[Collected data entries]
[Start of section]
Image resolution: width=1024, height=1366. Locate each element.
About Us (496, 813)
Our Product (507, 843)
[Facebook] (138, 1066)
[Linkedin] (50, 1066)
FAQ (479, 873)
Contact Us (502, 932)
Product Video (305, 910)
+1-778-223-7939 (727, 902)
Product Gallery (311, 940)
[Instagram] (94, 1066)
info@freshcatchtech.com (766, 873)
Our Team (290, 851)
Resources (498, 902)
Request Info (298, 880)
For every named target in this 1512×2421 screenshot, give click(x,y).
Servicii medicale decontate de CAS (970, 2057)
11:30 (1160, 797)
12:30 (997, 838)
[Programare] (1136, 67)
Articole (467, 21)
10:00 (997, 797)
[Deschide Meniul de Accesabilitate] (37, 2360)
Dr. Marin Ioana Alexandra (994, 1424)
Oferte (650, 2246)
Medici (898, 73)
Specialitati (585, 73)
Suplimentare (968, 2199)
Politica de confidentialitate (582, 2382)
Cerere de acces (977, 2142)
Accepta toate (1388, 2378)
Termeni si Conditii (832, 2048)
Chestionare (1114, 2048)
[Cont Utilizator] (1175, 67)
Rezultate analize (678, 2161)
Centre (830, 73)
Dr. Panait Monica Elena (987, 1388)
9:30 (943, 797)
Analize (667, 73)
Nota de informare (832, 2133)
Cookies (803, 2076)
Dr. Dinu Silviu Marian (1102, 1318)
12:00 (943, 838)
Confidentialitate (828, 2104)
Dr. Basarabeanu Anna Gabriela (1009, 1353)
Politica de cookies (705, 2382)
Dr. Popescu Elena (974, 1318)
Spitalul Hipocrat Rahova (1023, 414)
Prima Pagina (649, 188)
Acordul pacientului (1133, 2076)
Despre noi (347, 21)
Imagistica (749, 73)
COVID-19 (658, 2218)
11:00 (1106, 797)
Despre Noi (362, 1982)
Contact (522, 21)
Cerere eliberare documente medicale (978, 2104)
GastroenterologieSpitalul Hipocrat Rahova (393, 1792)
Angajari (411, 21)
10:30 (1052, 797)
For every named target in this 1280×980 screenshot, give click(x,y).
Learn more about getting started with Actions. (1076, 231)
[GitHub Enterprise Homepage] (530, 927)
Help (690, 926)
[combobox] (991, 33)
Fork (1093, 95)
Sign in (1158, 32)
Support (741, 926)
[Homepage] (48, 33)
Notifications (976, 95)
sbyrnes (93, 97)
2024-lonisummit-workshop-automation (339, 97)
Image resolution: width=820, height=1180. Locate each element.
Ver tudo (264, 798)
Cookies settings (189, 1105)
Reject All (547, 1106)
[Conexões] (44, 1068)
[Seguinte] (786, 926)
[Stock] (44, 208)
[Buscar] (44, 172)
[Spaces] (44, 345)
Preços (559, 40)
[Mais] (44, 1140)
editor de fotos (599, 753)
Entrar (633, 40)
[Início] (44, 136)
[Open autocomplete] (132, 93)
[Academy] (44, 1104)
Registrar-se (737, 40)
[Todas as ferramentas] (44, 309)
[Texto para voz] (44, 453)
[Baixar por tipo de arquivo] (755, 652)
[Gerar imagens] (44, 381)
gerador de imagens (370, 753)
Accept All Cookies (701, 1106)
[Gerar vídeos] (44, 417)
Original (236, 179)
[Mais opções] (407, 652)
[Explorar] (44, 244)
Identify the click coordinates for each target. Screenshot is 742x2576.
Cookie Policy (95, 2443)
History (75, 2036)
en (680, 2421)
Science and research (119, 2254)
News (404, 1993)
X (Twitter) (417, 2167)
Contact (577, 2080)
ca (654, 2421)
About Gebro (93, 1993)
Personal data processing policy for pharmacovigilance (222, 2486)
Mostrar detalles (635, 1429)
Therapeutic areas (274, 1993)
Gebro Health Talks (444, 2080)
[End of section]
Lines in the data that hold "this" must be located and copied.

WRITTEN ANSWER:
For every named target in this 1512×2421 screenshot, give click(x,y).
For every named target in this 1280×980 screenshot, give click(x,y).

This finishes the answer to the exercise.